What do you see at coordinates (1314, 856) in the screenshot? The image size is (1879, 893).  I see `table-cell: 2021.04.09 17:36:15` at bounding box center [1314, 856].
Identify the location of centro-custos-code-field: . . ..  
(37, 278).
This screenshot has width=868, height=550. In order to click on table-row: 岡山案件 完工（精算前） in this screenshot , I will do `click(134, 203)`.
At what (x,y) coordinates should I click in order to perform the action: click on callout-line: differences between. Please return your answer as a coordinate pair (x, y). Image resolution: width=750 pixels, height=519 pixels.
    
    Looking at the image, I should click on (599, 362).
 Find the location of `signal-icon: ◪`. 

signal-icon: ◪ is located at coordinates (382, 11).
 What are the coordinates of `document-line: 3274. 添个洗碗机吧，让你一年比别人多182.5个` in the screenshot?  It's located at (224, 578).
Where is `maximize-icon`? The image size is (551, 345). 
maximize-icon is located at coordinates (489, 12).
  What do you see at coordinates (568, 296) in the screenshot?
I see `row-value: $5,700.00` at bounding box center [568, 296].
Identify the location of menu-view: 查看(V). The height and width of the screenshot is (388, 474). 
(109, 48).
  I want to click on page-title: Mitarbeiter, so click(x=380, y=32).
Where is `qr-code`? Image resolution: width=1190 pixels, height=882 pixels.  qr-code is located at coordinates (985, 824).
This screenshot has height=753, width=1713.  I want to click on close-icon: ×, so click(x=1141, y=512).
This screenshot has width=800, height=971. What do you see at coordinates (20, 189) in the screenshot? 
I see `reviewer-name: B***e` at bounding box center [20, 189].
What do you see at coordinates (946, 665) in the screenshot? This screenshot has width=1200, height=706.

***

_Problem requirements_: Render the lines as a JSON list of strings, one string per line, starting at the line that contains "is (551, 345)." and ending with the last line of the items, both included. Leave out blank lines.

_Exercise result_:
[
  "Where is `maximize-icon`? The image size is (551, 345). ",
  "maximize-icon is located at coordinates (489, 12).",
  "  What do you see at coordinates (568, 296) in the screenshot?",
  "I see `row-value: $5,700.00` at bounding box center [568, 296].",
  "Identify the location of menu-view: 查看(V). The height and width of the screenshot is (388, 474). ",
  "(109, 48).",
  "  I want to click on page-title: Mitarbeiter, so click(x=380, y=32).",
  "Where is `qr-code`? Image resolution: width=1190 pixels, height=882 pixels.  qr-code is located at coordinates (985, 824).",
  "This screenshot has height=753, width=1713.  I want to click on close-icon: ×, so click(x=1141, y=512).",
  "This screenshot has width=800, height=971. What do you see at coordinates (20, 189) in the screenshot? ",
  "I see `reviewer-name: B***e` at bounding box center [20, 189].",
  "What do you see at coordinates (946, 665) in the screenshot? This screenshot has width=1200, height=706."
]